## A Basic Character RNN Trained to Generate Novel Dinosaur Names

### Let's start by reading the dinosaur names dataset and extracting all the names

In [1]:

text = open("../datasets/dinos.txt", "r").read()
lines = text.split("\n")
lines = [ l.strip().lower() for l in lines ]

In [2]:
print(f"Looks like we have {len(lines)} dinosaur names in the dataset")

Looks like we have 1542 dinosaur names in the dataset


### Let's look at a few dinosaur names

In [3]:
lines[:10]

['aachenosaurus',
 'aardonyx',
 'abdallahsaurus',
 'abelisaurus',
 'abrictosaurus',
 'abrosaurus',
 'abydosaurus',
 'acanthopholis',
 'achelousaurus',
 'acheroraptor']

### How long are the dinosaur names? 

In [4]:
lengths = [ len(name) for name in lines ]
max_len = 0
longest_name = None
min_len = float('inf')
shortest_name = None

for line in lines:
    l = len(line)
    if l > max_len:
        max_len = l
        longest_name = line
        print(longest_name)
    if l < min_len:
        min_len = l 
        shortest_name = line

print(f"The longest name is {longest_name} which is {max_len} characters.")
print(f"The shortest name is {shortest_name} which is {min_len} characters.")


aachenosaurus
abdallahsaurus
acrocanthosaurus
archaeodontosaurus
carcharodontosaurus
micropachycephalosaurus
The longest name is micropachycephalosaurus which is 23 characters.
The shortest name is mei which is 3 characters.

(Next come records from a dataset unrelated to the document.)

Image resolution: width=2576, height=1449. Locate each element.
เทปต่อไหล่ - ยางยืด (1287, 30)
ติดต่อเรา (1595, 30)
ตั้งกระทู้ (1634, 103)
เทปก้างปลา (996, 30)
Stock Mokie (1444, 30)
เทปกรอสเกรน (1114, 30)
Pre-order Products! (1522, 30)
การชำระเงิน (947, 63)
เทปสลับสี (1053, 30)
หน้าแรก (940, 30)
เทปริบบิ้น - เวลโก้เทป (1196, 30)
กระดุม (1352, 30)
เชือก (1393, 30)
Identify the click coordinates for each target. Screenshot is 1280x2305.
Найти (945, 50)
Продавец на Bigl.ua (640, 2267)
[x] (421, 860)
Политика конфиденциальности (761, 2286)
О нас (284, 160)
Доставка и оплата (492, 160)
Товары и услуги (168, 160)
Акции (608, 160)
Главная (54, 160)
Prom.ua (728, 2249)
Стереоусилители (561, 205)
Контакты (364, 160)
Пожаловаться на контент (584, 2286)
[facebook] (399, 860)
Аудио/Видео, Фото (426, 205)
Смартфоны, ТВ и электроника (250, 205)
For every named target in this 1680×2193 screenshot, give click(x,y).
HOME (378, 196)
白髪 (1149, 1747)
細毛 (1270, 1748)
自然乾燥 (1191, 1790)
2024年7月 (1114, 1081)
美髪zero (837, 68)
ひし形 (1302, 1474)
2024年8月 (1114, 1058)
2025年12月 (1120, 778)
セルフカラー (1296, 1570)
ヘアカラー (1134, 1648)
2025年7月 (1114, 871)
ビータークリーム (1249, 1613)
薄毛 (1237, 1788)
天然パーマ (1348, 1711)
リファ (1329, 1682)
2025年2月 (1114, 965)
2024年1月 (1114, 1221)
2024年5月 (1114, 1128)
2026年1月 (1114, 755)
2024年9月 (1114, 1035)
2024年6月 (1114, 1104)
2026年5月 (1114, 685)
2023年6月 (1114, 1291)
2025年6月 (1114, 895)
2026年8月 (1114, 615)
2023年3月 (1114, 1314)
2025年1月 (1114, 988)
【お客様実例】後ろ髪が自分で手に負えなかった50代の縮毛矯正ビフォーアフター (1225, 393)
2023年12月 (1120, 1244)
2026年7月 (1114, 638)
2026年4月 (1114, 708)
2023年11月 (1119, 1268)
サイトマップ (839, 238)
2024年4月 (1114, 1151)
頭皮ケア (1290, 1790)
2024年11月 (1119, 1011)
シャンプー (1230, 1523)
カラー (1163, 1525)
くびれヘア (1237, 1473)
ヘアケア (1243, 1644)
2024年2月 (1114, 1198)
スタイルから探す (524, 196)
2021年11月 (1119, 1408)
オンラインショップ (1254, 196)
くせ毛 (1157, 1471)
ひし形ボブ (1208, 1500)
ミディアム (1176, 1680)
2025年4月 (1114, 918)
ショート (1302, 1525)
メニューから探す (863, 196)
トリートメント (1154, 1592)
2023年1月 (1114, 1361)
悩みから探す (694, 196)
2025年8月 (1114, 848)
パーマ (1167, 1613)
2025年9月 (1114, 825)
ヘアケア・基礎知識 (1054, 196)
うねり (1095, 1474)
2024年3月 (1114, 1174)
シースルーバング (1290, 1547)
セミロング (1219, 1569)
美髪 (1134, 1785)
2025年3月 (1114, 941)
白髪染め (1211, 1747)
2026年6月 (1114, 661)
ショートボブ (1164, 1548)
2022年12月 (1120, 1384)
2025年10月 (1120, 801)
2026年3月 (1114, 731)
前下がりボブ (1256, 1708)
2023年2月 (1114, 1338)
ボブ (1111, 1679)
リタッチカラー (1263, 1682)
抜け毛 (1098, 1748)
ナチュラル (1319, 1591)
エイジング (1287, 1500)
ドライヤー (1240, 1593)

### Since we'll be training a character RNN, let's tokenize the data by character

In [5]:
# First, generate a vocabulary
counts = {}
for line in lines:
    chars = list(line)
    for c in chars:
        if c not in counts:
            counts[c] = 1
        else:
            counts[c] += 1

vocab = sorted(list(counts.keys()))

VOCAB_SIZE = len(vocab) + 1

# Then create token lookup indices
tok_to_idx = {}
idx_to_tok = {}

for i,c in enumerate(vocab):
    tok_to_idx[c] = i
    idx_to_tok[i] = c


# Add a stop character to the token index lookup
tok_to_idx["@"] = VOCAB_SIZE - 1
idx_to_tok[VOCAB_SIZE - 1] = "@"


### Now let's generate the training data. 
Since this is a sequence to sequence model, it has to learn to predict the next token in the sequence. Each training example therefore consists of an input sequence of tokens. The label is just the same sequence shifted to the right by a single token.

In [6]:
import jax.numpy as jnp

#Generate the dataset 
X = []
Y = []
for line in lines:
    tokens = [ tok_to_idx[c] for c in line ]
    tokens += [VOCAB_SIZE]*(max_len - len(tokens))
    X.append(jnp.array([VOCAB_SIZE] + tokens))
    Y.append(jnp.array(tokens + [VOCAB_SIZE]))


### Next, let's train the model. 

This is a simple RNN model. Its key feature is a vector $ h_t $, called the "hidden state", which remembers the context from the previous tokens in the input sequence. Observe that the output $ y_t $ is a function of the previous hidden state $ h_{t-1} $. This is what enables it to learn to predict the next token in a sequence. 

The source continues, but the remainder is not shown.